- Exercise goal -
Write out word for word the lines from the one holding "This screenshot has" through the end of the data, and only those lines. Pictures stay out.
Material provided START
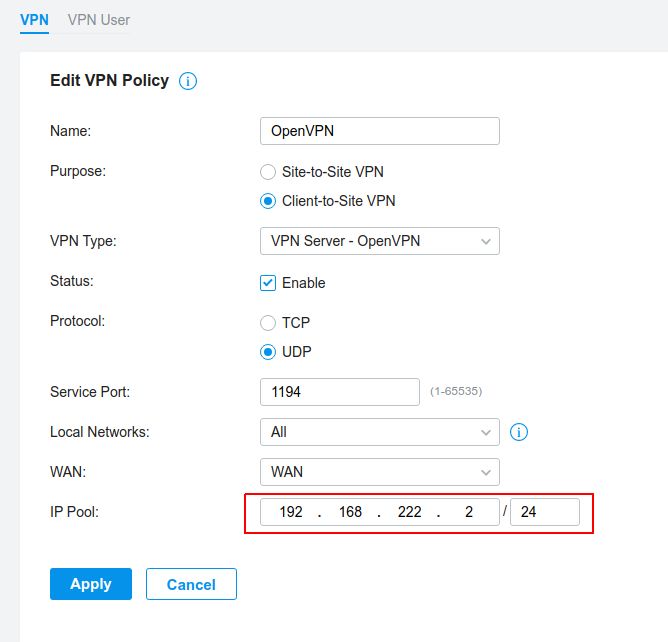Click the Service Port field showing 1194
The image size is (668, 642).
[x=340, y=392]
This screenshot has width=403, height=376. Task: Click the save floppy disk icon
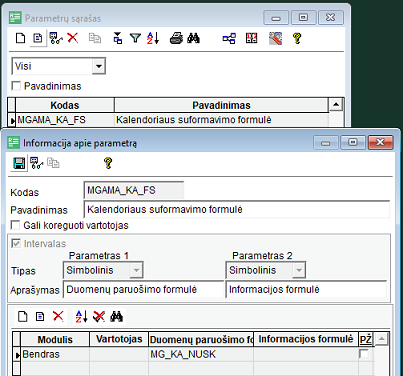click(19, 163)
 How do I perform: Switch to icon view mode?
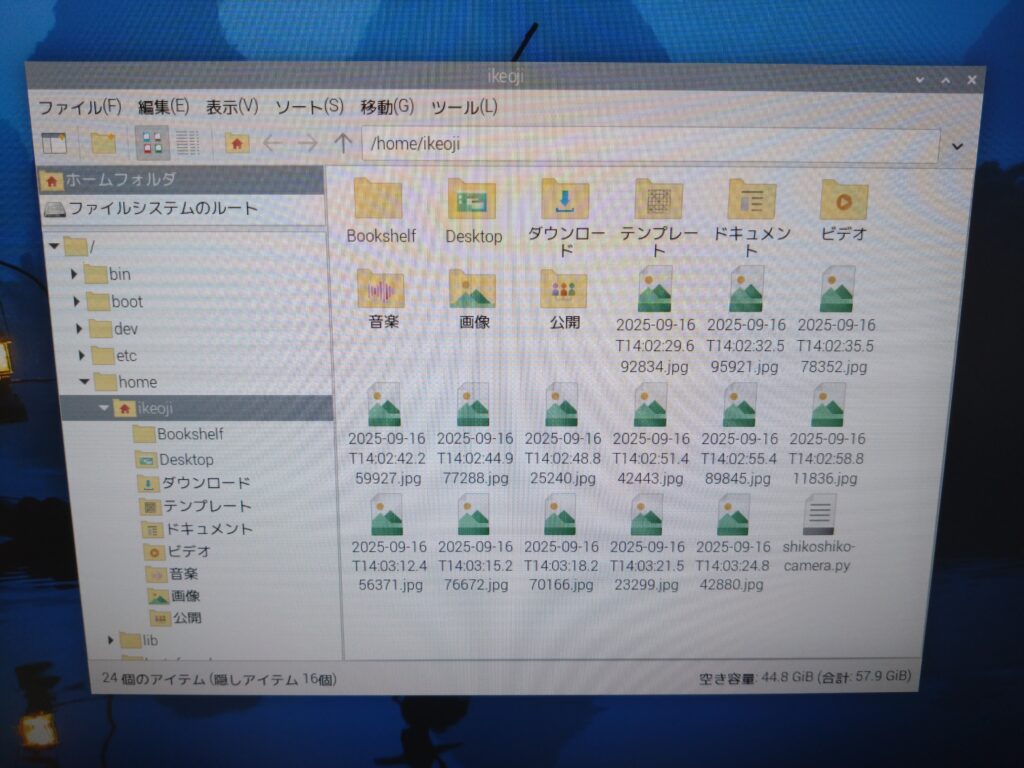pos(152,143)
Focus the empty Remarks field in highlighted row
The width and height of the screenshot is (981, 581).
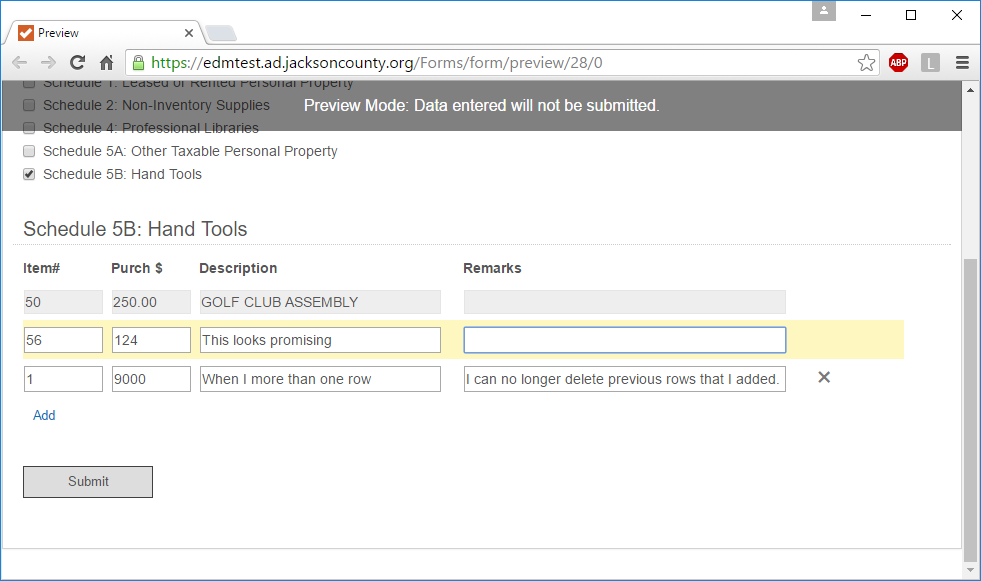(624, 340)
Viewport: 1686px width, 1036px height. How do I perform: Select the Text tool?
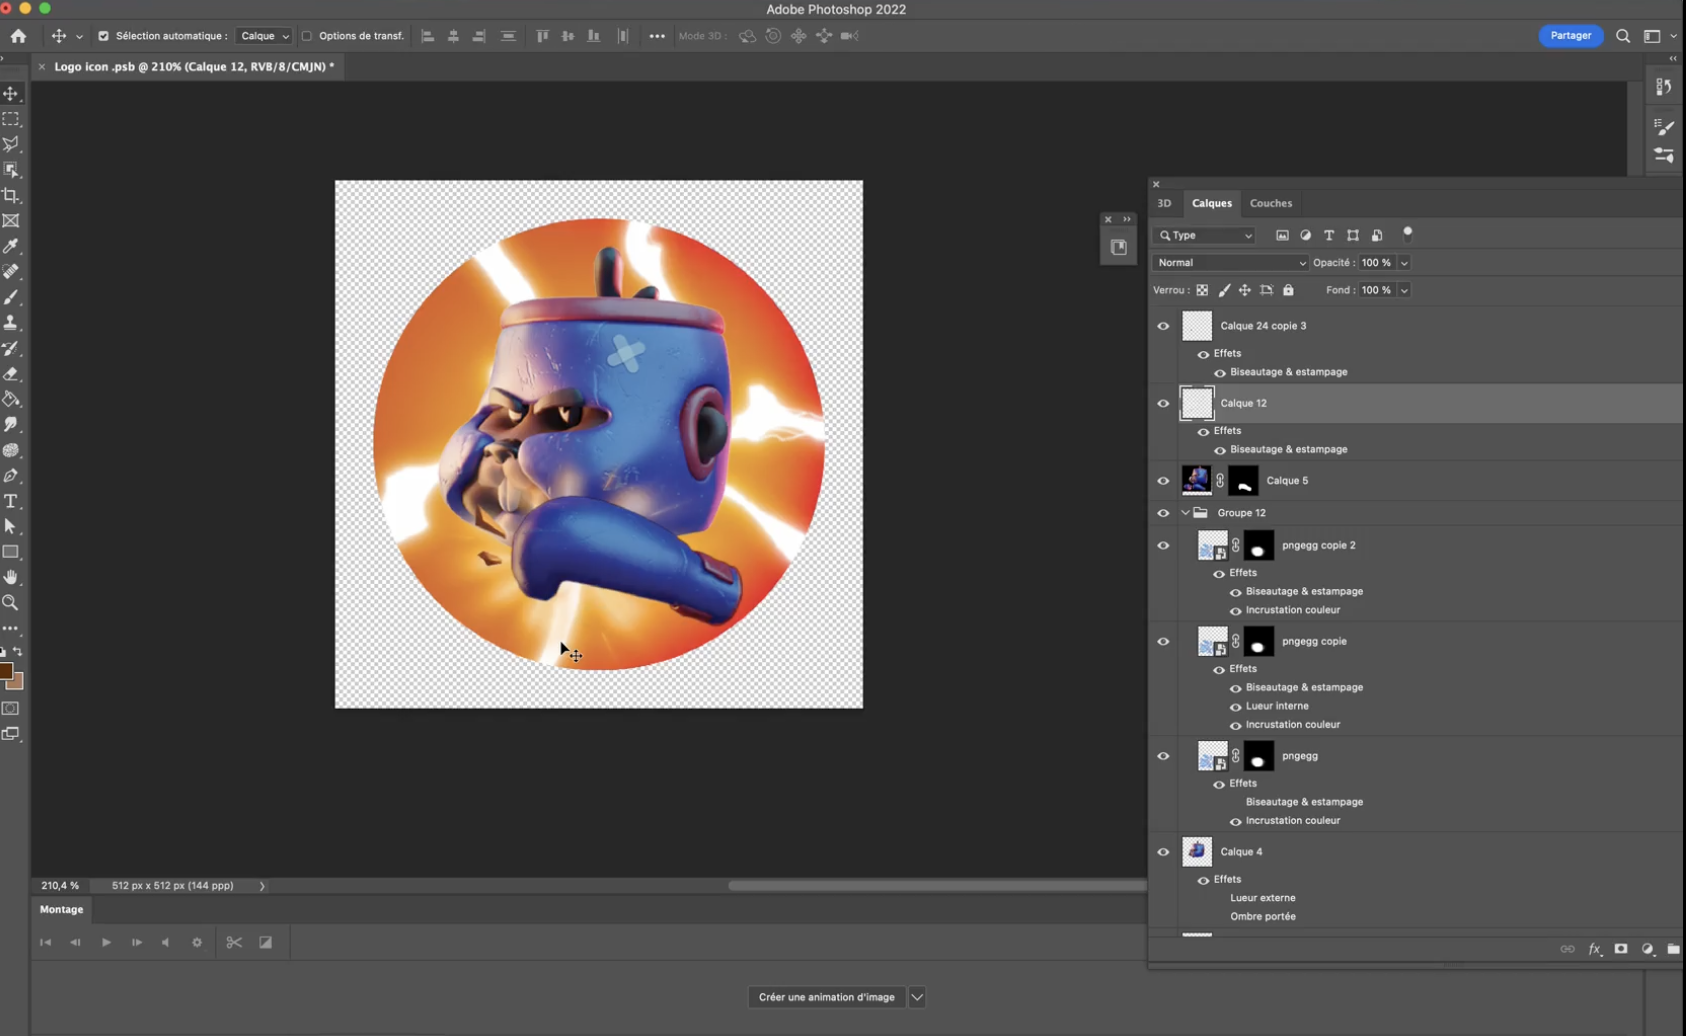(11, 501)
Material provided END
- Response area -
This screenshot has width=403, height=376. Task: Click the save floppy disk icon
click(19, 163)
 How do I perform: Switch to icon view mode?
pos(152,143)
Focus the empty Remarks field in highlighted row
The width and height of the screenshot is (981, 581).
(624, 340)
Viewport: 1686px width, 1036px height. How do I perform: Select the Text tool?
(11, 501)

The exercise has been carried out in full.